**Exercise objective:**
Below are the records. Retype exactly the lines between the lines holding "The width and height of the screenshot is (743, 851)." and "Select the 1m", inclusive.

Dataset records
━━━━━━━━━━

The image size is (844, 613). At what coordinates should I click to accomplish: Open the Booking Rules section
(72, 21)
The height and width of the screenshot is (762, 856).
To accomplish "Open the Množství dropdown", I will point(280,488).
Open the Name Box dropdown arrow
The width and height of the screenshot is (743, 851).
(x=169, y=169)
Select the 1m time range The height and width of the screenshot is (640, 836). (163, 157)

━━━━━━━━━━

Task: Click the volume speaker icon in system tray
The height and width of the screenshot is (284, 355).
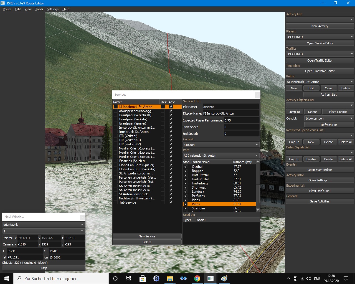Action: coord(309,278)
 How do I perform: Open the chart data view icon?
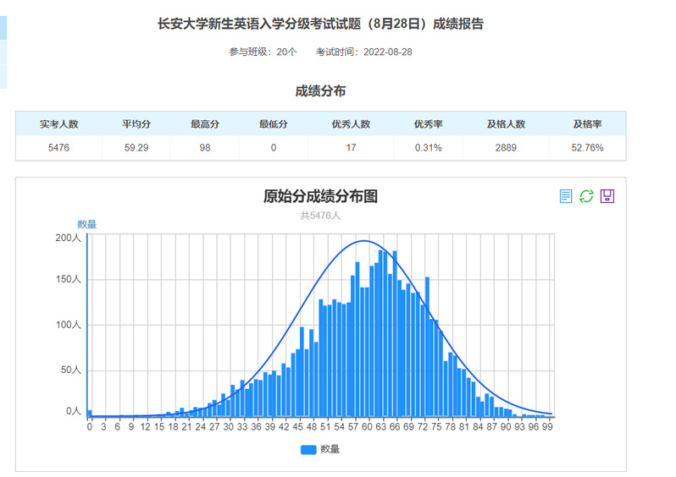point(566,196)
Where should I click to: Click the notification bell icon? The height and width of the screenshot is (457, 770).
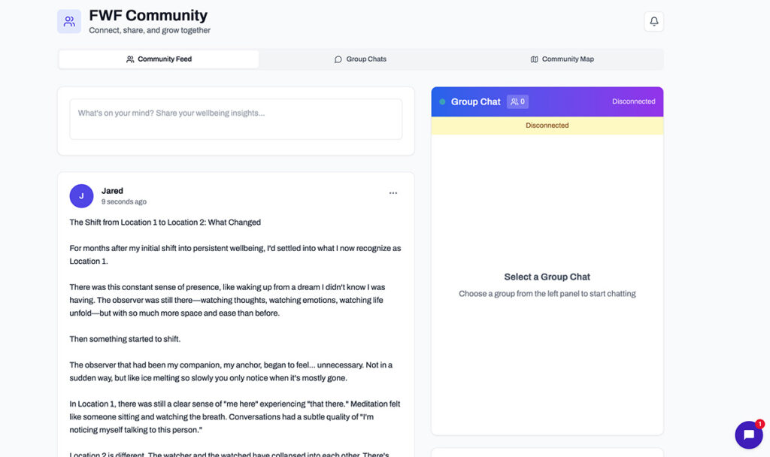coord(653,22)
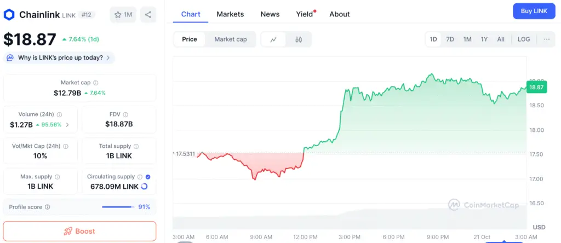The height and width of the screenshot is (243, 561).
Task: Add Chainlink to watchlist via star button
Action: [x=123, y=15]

━━━━━━━━━━

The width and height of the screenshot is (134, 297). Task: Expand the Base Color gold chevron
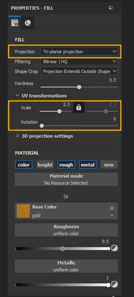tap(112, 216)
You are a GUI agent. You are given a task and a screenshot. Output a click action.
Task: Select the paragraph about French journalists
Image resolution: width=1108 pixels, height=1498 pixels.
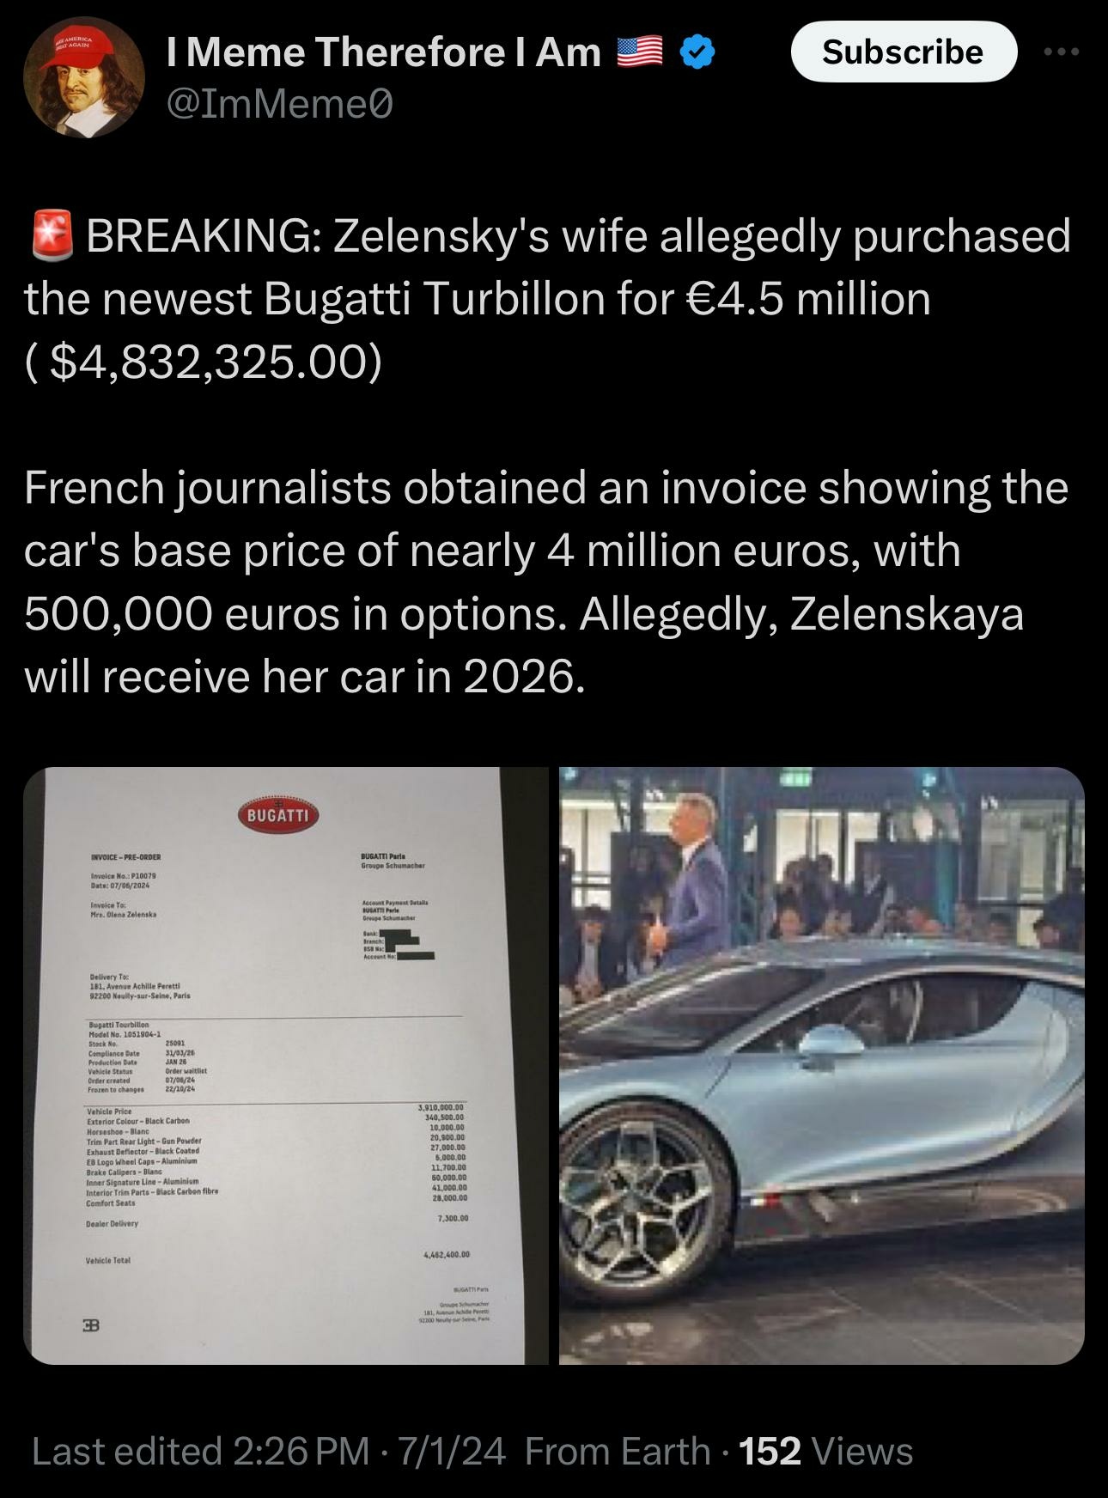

━━━━━━━━━━

**Written reply:**
The width and height of the screenshot is (743, 851).
(x=169, y=169)
Select the 1m time range The height and width of the screenshot is (640, 836). (163, 157)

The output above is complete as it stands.